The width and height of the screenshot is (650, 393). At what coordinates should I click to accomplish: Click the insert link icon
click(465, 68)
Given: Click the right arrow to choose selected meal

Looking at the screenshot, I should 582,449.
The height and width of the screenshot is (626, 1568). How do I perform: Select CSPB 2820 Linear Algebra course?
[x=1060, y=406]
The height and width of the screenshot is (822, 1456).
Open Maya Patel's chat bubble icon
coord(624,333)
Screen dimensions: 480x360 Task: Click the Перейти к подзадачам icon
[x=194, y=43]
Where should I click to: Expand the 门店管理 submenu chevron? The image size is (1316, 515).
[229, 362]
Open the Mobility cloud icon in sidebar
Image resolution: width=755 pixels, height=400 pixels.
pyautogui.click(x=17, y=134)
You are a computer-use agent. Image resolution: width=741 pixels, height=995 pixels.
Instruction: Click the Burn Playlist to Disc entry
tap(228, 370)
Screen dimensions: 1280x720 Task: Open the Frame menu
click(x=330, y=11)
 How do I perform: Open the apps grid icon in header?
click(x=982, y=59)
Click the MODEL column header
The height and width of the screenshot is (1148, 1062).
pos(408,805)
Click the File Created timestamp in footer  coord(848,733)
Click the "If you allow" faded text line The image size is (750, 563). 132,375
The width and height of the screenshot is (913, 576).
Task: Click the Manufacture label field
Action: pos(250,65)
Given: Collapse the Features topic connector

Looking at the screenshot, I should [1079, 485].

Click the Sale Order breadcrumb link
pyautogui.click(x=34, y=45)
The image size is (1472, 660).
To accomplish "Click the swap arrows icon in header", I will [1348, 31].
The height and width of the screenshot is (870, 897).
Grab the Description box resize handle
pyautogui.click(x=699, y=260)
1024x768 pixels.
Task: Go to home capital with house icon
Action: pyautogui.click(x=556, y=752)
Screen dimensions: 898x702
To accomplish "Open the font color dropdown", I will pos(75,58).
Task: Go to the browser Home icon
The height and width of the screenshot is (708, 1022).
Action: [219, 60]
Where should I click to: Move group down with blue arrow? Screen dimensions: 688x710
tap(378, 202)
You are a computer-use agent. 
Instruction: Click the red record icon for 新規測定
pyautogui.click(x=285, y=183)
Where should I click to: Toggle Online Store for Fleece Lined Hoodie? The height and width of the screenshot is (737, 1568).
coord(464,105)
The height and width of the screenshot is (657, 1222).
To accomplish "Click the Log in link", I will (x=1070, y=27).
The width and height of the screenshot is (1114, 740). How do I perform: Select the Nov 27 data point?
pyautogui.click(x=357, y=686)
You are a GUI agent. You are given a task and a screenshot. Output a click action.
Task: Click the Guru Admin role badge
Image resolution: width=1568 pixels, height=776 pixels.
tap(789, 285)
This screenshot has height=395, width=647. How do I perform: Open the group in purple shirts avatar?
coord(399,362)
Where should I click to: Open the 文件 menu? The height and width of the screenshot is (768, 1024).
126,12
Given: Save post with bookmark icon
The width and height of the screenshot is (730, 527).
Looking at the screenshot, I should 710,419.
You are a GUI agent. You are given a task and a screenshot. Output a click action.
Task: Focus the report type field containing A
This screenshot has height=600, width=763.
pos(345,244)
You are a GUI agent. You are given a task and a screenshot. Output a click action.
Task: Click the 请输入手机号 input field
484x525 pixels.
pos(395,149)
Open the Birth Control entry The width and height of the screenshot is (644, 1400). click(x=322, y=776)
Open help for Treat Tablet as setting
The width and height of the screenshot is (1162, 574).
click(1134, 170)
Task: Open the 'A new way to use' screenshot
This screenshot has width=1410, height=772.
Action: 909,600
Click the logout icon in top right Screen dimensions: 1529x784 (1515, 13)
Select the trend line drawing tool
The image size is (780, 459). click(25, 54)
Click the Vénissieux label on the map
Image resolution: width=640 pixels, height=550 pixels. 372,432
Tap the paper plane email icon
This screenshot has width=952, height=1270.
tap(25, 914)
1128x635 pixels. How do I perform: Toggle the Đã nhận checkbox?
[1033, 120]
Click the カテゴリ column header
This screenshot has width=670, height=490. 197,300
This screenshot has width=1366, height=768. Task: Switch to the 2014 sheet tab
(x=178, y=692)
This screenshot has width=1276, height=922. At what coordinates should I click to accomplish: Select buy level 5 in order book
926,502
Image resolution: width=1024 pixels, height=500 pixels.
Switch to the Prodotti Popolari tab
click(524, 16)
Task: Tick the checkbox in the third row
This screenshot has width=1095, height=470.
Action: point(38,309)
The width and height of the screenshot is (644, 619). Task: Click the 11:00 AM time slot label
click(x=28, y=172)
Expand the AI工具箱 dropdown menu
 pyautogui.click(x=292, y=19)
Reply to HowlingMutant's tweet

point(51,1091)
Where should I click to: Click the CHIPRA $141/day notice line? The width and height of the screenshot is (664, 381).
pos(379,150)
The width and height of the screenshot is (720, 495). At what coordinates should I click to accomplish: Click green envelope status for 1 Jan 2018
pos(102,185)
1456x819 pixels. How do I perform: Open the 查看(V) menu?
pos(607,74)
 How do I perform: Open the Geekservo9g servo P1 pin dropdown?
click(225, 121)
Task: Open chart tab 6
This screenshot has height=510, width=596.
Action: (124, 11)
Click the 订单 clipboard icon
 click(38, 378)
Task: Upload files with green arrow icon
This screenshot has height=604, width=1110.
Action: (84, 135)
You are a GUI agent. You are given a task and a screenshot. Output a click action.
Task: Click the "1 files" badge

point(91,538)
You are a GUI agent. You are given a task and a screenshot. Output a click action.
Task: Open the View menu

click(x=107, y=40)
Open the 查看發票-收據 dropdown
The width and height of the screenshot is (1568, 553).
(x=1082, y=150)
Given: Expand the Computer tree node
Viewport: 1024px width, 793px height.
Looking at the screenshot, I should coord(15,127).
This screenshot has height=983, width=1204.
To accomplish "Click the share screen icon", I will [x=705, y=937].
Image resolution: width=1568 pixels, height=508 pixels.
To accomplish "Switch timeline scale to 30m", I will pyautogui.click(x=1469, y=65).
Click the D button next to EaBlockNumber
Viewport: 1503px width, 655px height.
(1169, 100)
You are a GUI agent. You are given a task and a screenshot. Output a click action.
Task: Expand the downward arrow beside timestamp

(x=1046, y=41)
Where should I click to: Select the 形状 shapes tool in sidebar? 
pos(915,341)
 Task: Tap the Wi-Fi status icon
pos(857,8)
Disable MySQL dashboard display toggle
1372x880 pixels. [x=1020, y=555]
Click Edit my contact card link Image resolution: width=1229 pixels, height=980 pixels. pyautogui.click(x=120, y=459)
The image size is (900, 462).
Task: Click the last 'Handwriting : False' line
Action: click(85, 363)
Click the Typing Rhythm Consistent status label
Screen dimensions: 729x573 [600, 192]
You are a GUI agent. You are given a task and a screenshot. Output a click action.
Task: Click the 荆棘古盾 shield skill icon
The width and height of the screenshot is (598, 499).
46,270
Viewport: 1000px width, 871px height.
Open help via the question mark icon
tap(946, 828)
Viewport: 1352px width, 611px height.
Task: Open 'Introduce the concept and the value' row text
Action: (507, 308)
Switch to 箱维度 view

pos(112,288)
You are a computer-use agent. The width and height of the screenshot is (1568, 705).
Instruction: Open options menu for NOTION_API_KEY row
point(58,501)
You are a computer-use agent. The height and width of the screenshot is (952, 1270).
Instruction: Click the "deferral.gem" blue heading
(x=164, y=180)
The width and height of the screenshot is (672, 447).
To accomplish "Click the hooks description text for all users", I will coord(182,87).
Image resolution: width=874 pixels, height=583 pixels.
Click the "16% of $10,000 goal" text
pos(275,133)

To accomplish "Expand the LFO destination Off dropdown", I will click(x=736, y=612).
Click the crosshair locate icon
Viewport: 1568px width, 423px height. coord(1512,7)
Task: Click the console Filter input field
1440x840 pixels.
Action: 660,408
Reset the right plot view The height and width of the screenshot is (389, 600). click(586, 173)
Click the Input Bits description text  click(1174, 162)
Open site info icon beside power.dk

******

WHAT YOU WILL DO ▸ Reproduce the material verbatim, from the line containing "Click the Typing" through the line containing "Reset the right", including both of those lines.

COMPLETE ANSWER ▸
Click the Typing Rhythm Consistent status label
Screen dimensions: 729x573 [600, 192]
You are a GUI agent. You are given a task and a screenshot. Output a click action.
Task: Click the 荆棘古盾 shield skill icon
The width and height of the screenshot is (598, 499).
46,270
Viewport: 1000px width, 871px height.
Open help via the question mark icon
tap(946, 828)
Viewport: 1352px width, 611px height.
Task: Open 'Introduce the concept and the value' row text
Action: (507, 308)
Switch to 箱维度 view

pos(112,288)
You are a computer-use agent. The width and height of the screenshot is (1568, 705).
Instruction: Open options menu for NOTION_API_KEY row
point(58,501)
You are a computer-use agent. The height and width of the screenshot is (952, 1270).
Instruction: Click the "deferral.gem" blue heading
(x=164, y=180)
The width and height of the screenshot is (672, 447).
To accomplish "Click the hooks description text for all users", I will coord(182,87).
Image resolution: width=874 pixels, height=583 pixels.
Click the "16% of $10,000 goal" text
pos(275,133)

To accomplish "Expand the LFO destination Off dropdown", I will click(x=736, y=612).
Click the crosshair locate icon
Viewport: 1568px width, 423px height. coord(1512,7)
Task: Click the console Filter input field
1440x840 pixels.
Action: 660,408
Reset the right plot view The height and width of the screenshot is (389, 600). click(586, 173)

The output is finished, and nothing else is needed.